◆ **PROBLEM**
Instruction for the entries that follow: retype exactly the lines from the line with "Open the Modifiers properties tab wrench icon" to the line with "Click the 插入函数", both included, and omit all others.

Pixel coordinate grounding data
☆ ☆ ☆ ☆

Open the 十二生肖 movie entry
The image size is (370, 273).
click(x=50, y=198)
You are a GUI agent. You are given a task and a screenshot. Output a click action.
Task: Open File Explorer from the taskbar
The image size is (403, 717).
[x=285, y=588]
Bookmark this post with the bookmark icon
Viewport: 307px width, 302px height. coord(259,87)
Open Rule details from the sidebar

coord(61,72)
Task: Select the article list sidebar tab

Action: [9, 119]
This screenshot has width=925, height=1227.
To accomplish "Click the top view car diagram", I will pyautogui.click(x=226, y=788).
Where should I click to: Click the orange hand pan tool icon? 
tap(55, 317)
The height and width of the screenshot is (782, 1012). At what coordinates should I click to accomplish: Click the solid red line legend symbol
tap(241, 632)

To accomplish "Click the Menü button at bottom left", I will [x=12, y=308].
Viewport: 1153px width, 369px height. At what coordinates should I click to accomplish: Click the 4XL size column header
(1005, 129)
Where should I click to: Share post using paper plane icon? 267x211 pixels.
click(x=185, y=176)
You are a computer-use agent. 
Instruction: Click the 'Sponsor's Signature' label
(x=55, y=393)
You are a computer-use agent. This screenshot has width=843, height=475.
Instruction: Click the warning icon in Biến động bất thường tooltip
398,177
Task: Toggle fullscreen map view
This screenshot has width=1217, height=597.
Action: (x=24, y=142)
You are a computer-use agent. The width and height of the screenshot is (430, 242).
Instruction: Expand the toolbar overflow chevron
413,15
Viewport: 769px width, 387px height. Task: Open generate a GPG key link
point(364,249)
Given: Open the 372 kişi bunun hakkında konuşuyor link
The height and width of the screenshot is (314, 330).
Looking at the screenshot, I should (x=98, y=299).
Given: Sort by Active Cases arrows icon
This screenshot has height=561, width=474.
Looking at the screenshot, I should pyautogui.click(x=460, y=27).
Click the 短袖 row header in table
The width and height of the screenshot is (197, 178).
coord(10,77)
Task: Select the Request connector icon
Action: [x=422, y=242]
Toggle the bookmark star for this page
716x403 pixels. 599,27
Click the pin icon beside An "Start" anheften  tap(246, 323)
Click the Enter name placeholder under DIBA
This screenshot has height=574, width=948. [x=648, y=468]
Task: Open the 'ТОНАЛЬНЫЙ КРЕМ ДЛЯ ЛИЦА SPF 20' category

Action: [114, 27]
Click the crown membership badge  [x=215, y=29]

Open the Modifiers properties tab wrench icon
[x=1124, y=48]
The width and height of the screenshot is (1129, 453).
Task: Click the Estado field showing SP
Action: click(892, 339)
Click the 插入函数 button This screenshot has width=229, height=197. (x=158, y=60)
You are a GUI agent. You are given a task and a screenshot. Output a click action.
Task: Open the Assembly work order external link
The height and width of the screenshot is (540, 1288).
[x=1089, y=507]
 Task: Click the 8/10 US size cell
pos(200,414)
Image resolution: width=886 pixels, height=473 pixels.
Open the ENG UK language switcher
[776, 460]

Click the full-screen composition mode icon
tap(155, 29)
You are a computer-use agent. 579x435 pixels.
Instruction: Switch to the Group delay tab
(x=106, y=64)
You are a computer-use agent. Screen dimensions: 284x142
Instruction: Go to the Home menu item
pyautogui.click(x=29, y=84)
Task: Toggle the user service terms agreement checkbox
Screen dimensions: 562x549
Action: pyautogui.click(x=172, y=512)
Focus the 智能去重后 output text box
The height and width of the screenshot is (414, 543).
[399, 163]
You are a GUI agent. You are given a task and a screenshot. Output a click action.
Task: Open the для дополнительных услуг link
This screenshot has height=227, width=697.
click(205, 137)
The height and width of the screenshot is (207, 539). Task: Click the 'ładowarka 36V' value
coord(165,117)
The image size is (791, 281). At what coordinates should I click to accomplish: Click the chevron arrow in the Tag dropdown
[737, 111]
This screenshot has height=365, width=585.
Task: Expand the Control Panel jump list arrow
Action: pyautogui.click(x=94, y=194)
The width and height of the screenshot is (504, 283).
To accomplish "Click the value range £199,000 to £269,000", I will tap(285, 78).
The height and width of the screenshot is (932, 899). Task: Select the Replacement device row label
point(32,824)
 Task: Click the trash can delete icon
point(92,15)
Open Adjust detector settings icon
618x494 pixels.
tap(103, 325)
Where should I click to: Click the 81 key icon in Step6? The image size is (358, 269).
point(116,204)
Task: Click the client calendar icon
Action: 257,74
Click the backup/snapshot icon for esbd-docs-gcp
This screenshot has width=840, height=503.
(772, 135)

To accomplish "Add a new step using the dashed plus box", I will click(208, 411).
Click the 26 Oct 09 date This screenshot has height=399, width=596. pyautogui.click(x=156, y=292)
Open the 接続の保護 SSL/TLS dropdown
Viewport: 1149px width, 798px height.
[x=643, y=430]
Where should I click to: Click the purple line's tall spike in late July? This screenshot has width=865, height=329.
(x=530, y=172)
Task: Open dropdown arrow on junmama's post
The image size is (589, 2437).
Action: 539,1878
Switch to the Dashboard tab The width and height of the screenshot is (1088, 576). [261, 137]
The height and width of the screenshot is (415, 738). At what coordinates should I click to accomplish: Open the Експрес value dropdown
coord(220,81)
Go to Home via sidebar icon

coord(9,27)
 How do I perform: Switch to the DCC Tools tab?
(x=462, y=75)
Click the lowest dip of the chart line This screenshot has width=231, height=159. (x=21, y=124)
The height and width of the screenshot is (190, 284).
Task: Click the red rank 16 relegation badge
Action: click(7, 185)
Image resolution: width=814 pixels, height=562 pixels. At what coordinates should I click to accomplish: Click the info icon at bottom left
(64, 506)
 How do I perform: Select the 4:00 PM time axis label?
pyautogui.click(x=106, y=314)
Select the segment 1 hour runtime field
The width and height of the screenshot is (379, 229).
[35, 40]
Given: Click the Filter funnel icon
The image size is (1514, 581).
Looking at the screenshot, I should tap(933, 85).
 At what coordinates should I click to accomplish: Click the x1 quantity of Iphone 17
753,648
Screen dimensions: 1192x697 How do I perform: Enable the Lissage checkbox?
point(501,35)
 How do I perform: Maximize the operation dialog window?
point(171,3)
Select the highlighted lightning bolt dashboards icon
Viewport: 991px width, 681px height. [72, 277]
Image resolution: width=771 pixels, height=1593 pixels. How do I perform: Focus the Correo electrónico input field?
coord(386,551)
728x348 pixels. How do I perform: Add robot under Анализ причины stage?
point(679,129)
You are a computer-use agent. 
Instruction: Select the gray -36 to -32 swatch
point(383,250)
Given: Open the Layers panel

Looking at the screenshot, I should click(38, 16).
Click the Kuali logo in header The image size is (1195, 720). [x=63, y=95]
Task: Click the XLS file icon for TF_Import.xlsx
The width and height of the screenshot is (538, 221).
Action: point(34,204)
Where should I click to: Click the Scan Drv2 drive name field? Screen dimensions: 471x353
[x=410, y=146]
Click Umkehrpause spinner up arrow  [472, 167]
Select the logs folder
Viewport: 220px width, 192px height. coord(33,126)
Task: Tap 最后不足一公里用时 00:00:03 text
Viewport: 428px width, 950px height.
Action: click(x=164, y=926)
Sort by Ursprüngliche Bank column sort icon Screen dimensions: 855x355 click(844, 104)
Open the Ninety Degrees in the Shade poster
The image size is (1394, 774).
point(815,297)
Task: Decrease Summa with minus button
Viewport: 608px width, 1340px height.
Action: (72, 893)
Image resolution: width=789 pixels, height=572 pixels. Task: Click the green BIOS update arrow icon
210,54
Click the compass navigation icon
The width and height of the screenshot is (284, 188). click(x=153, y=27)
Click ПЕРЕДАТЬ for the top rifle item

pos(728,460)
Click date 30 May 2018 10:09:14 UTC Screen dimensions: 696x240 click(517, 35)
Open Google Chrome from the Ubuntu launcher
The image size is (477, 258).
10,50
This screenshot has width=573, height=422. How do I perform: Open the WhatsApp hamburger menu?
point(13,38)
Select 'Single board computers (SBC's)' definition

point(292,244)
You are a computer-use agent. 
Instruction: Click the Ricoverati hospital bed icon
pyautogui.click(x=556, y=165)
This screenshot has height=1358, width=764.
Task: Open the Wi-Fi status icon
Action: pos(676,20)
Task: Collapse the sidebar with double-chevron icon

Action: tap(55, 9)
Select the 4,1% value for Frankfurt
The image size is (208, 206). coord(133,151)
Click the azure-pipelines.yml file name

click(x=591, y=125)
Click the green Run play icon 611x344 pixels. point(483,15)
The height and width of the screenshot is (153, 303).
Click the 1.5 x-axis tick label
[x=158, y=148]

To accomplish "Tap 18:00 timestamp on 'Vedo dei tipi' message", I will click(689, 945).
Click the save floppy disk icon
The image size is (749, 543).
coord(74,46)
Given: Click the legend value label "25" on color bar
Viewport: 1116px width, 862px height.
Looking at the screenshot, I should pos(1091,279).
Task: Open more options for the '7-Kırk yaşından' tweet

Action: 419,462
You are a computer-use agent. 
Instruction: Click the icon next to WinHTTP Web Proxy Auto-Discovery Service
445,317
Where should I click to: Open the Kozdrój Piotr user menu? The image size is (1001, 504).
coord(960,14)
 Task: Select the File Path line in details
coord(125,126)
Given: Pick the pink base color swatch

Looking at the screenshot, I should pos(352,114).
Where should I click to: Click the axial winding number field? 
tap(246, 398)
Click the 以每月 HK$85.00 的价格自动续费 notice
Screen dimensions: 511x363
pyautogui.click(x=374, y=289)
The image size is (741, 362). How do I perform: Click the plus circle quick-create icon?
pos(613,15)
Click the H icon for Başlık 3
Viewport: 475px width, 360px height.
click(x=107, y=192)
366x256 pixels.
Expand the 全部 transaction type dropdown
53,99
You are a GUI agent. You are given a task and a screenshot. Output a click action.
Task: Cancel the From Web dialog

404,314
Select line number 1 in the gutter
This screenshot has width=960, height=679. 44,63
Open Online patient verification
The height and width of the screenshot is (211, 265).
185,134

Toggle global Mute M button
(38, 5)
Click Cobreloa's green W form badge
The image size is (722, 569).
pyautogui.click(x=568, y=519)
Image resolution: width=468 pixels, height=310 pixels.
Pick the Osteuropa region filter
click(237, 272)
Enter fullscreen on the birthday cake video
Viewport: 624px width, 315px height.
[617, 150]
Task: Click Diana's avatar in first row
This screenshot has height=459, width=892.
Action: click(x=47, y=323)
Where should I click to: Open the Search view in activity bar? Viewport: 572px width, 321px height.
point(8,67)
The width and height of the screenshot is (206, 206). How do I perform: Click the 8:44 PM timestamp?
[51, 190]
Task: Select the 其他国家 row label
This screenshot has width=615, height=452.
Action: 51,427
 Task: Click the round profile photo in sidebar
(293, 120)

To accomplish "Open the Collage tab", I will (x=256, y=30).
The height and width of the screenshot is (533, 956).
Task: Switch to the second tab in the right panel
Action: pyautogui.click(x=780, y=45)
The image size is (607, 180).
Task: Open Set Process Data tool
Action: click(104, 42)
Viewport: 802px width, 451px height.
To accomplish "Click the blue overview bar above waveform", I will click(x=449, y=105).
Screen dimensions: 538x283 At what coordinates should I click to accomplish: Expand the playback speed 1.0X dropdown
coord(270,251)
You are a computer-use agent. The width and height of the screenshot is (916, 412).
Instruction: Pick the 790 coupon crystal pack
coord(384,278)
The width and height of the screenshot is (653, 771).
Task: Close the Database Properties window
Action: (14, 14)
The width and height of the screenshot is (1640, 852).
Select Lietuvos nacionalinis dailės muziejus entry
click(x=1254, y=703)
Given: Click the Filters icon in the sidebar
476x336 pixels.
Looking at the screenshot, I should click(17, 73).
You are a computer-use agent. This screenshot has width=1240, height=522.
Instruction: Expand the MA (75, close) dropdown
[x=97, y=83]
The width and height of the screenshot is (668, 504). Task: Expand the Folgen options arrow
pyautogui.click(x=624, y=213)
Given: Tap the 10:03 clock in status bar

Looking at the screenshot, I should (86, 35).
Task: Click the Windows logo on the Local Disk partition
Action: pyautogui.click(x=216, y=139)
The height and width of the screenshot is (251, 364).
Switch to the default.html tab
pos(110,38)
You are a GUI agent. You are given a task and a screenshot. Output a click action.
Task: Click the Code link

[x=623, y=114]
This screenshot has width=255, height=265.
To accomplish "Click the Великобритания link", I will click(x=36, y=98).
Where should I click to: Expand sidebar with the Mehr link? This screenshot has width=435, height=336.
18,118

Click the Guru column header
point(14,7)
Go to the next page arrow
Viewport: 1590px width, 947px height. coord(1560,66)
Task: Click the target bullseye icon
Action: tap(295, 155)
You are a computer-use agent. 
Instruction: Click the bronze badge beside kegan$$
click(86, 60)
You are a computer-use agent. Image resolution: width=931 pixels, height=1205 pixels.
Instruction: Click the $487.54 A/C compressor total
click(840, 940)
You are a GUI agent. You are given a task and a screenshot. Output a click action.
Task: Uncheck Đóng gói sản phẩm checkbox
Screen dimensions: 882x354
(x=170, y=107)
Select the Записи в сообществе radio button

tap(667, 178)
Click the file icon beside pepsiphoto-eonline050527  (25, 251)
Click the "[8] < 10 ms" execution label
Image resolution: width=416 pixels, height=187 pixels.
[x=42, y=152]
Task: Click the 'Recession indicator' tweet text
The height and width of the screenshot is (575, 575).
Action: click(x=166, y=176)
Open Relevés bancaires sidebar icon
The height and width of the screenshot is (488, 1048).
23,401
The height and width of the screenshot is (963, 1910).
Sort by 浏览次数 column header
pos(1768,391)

☆ ☆ ☆ ☆

◆ **EXERCISE ANSWER**
Open the Modifiers properties tab wrench icon
[x=1124, y=48]
The width and height of the screenshot is (1129, 453).
Task: Click the Estado field showing SP
Action: click(892, 339)
Click the 插入函数 button This screenshot has width=229, height=197. (x=158, y=60)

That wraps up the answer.